Last 21 December, we published a post entitled When Law Isn’t Enough . with a hope that 2014 would be the year that the global community unites to confine the ambit of data collection for national security purposes to those truly exceptional circumstances where the public interest objectively outweighs an individual’s right to privacy.
One year on, it’s time to reflect on the progress that has been made towards this goal.
The potential privacy impact of metadata has been formally acknowledged at the UN level in the resolution The right to privacy in the digital age  adopted by the Third Committee this month. This means that “… respecting and protecting the right to privacy …” (one of the calls upon States contained in the resolution) should include metadata.
The Office of the High Commissioner on Human Rights, in the report on the right to privacy in the digital age  concluded that:
Even the mere possibility of communications information being captured creates an interference with privacy, with a potential chilling effect on rights, including those to free expression and association.

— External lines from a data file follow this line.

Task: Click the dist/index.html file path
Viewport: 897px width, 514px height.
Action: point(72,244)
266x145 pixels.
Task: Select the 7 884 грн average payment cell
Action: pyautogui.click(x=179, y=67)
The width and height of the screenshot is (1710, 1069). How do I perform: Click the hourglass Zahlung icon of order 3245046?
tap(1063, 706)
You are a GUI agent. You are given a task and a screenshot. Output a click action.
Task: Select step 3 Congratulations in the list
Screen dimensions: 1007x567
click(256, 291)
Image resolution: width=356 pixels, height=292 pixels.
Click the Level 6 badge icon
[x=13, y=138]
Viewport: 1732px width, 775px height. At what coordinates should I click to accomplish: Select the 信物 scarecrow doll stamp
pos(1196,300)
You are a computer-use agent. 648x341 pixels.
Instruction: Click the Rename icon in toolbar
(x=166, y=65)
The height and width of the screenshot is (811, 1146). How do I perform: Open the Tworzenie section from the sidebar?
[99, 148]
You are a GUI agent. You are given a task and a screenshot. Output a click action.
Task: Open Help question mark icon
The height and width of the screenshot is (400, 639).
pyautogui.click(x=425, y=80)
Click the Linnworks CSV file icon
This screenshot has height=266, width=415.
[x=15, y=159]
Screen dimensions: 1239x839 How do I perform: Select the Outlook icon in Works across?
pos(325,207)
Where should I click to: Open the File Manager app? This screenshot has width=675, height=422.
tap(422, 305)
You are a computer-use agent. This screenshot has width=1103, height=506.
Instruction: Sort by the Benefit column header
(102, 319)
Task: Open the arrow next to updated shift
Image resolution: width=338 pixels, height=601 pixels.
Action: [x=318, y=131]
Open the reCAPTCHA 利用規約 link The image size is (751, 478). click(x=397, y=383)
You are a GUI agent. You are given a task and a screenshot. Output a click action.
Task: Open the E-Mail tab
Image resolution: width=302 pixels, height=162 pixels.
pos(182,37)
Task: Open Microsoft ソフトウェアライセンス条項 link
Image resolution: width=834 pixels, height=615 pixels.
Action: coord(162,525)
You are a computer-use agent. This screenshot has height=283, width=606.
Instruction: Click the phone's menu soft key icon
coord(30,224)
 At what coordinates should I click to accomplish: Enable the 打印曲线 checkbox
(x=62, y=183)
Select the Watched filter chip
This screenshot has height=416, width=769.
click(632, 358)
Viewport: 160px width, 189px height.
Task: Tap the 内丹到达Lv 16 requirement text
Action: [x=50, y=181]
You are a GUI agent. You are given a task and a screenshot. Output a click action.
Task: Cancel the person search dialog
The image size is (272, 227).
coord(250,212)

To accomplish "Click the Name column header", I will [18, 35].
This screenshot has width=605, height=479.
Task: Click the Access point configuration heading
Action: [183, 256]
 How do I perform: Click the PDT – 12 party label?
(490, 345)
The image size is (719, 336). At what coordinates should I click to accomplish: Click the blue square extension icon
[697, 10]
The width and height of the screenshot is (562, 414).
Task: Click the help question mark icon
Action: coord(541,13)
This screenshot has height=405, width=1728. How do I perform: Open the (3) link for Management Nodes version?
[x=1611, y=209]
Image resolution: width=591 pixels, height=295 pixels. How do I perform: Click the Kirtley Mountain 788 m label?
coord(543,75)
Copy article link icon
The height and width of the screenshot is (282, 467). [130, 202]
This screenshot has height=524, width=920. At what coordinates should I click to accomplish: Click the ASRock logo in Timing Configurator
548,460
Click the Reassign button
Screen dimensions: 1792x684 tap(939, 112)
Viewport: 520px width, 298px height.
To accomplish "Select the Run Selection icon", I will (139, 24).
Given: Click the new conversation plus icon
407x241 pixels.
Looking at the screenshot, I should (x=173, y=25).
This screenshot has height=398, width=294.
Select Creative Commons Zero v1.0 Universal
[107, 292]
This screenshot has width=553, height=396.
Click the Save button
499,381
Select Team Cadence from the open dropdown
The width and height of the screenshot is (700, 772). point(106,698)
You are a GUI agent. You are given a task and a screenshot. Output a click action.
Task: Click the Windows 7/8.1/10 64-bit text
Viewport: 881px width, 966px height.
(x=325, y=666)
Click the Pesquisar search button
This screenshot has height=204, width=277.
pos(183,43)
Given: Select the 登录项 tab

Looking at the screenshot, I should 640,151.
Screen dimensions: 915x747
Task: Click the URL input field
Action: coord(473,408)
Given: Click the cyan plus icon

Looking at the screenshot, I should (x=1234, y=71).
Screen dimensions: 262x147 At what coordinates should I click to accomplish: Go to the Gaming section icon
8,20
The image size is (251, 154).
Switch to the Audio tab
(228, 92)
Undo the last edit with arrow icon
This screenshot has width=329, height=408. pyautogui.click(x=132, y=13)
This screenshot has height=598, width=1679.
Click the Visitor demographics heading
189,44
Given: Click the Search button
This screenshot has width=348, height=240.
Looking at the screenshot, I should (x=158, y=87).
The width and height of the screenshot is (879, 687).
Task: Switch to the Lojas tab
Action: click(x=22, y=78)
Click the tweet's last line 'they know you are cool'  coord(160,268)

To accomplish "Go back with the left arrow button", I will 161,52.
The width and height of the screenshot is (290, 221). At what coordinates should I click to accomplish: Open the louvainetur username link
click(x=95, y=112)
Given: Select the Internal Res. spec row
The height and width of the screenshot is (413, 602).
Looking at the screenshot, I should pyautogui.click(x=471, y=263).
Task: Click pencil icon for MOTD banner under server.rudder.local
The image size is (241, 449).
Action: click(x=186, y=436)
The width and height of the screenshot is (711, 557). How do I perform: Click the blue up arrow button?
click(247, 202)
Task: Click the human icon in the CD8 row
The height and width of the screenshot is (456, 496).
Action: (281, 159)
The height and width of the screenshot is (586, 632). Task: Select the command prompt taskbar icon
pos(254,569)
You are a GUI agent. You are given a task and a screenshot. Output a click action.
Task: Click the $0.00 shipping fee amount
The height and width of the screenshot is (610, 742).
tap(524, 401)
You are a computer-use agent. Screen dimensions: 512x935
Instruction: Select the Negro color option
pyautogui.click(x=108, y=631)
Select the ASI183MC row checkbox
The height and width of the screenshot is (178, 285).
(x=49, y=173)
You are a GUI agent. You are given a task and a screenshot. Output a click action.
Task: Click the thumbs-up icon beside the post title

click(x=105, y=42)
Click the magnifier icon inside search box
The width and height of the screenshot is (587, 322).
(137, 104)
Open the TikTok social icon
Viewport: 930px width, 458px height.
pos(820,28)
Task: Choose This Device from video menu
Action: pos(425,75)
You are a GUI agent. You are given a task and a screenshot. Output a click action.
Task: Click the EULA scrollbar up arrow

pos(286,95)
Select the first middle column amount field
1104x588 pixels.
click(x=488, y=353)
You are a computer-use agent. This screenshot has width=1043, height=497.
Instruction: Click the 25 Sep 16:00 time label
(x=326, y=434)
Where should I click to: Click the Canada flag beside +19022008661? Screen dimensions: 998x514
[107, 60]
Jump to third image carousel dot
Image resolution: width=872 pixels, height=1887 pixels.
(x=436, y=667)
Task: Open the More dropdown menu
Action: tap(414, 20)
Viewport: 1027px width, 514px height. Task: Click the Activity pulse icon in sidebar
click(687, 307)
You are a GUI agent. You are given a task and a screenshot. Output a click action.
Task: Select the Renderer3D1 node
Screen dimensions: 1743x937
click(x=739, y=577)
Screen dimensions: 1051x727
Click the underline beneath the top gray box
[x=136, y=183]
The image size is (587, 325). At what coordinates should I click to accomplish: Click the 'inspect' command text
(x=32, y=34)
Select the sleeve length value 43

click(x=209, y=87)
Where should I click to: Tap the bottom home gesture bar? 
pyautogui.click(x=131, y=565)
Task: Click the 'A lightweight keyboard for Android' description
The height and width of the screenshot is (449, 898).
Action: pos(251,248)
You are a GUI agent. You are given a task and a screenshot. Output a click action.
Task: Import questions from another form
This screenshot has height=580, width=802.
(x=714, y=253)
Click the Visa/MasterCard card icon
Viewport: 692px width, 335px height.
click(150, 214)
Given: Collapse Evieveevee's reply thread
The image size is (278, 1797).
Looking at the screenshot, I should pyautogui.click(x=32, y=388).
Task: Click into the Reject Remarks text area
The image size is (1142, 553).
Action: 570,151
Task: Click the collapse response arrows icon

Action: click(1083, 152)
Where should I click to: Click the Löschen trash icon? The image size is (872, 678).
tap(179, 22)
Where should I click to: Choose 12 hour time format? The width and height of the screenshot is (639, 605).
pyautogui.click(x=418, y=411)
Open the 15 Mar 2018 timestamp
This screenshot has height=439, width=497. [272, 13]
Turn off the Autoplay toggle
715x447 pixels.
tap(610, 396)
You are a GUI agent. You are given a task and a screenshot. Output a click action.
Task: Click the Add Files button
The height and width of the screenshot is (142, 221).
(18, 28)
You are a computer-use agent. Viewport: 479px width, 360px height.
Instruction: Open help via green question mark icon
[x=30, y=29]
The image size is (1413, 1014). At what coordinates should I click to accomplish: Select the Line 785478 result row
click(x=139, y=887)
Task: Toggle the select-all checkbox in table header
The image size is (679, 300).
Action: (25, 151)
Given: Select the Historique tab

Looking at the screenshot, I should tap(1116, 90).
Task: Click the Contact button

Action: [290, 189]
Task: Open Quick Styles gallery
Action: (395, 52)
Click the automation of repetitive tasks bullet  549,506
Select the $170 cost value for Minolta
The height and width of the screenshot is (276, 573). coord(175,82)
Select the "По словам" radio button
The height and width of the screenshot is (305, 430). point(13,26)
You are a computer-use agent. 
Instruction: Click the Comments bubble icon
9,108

Unfortunately, this conclusion is not specifically reflected in the recent UN resolution. This would have been a very useful addition because a formal recognition by UN members might have finally put an end to one of the arguments made by States in defence of pervasive observation and data collection, namely that privacy only becomes a concern at the point where data is actually “used”.
UN members emphasize in both resolutions that unlawful or arbitrary surveillance or interception of communications violates the right to privacy. However, they stop short of saying what is or is not unlawful or arbitrary. Consequently, we have to ask, are we actually any closer to achieving the objective? Or, is it business as usual because States interpret lawful and not arbitrary as it suits their national security needs? Given the inherent covert nature of pervasive surveillance, its probably going to be impossible to gauge whether pervasive surveillance practices have materially changed.
In Europe, where data protection is a fundamental right, the EU Article 29 Working Party goes further in its recent declaration , stating that:
Secret, massive and indiscriminate surveillance of individuals in Europe, whether by public or private players acting in an EU Member State or from elsewhere, is neither lawful with regard to the EU Treaties and legislations nor ethically acceptable.
This is a significant statement for two reasons. First, it is a declaration that pervasive surveillance is not lawful. Second, it purposefully raises the ethical dimension. This important aspect is reinforced in the third paragraph of the declaration:
Technology is a medium that must remain at the service of man. The fact that something is technically feasible, and that data processing may sometimes yield useful intelligence or enable the development of new services, does not necessarily mean that it is also socially acceptable, ethical, reasonable or lawful.
The Internet Society has been arguing for some time now that the standard the international community should apply with respect to surveillance, and data governance in general, is not one of strict legality, but rather what is ethical.
While diplomatic and policy communities have been considering the legal and ethical dimensions of surveillance, other communities have been exploring their own attitudes regarding pervasive surveillances and what action (if any) they would take. We’ve already discussed many of these initiatives in earlier blog posts, so I’ll just mention a growing recognition among some groups of the societal value in offering Internet users (from all sectors) the option of protecting the confidentiality of their online communications through encryption. For example, the Internet Architecture Board recently issued a statement  that encryption should be the norm for Internet traffic.
So, in summary, where do we stand one year on?
Pervasive surveillance of online communications is probably still a reality for many Internet users. Even if the position of the Article 29 Working Party were to be held unanimously internationally, there would still be a spectrum of views as to what constitutes massive or indiscriminate surveillance. The situation is unlikely to change appreciably unless states, of their own volition, wind back their mass surveillance programs in favour of a more case-by-case targeted approach. The question then is, what would persuade states to move on from the status quo.
If we, as a global community, are to make any meaningful progress towards protecting the privacy rights and expectations of individuals on the Internet, in the context of surveillance in pursuit of national security objectives, we face hard questions about what is and is not acceptable. We will not only have to understand and face up to those questions, but also find answers which persuade policymakers that change is both necessary and in their longer term interest for a trusted global Internet.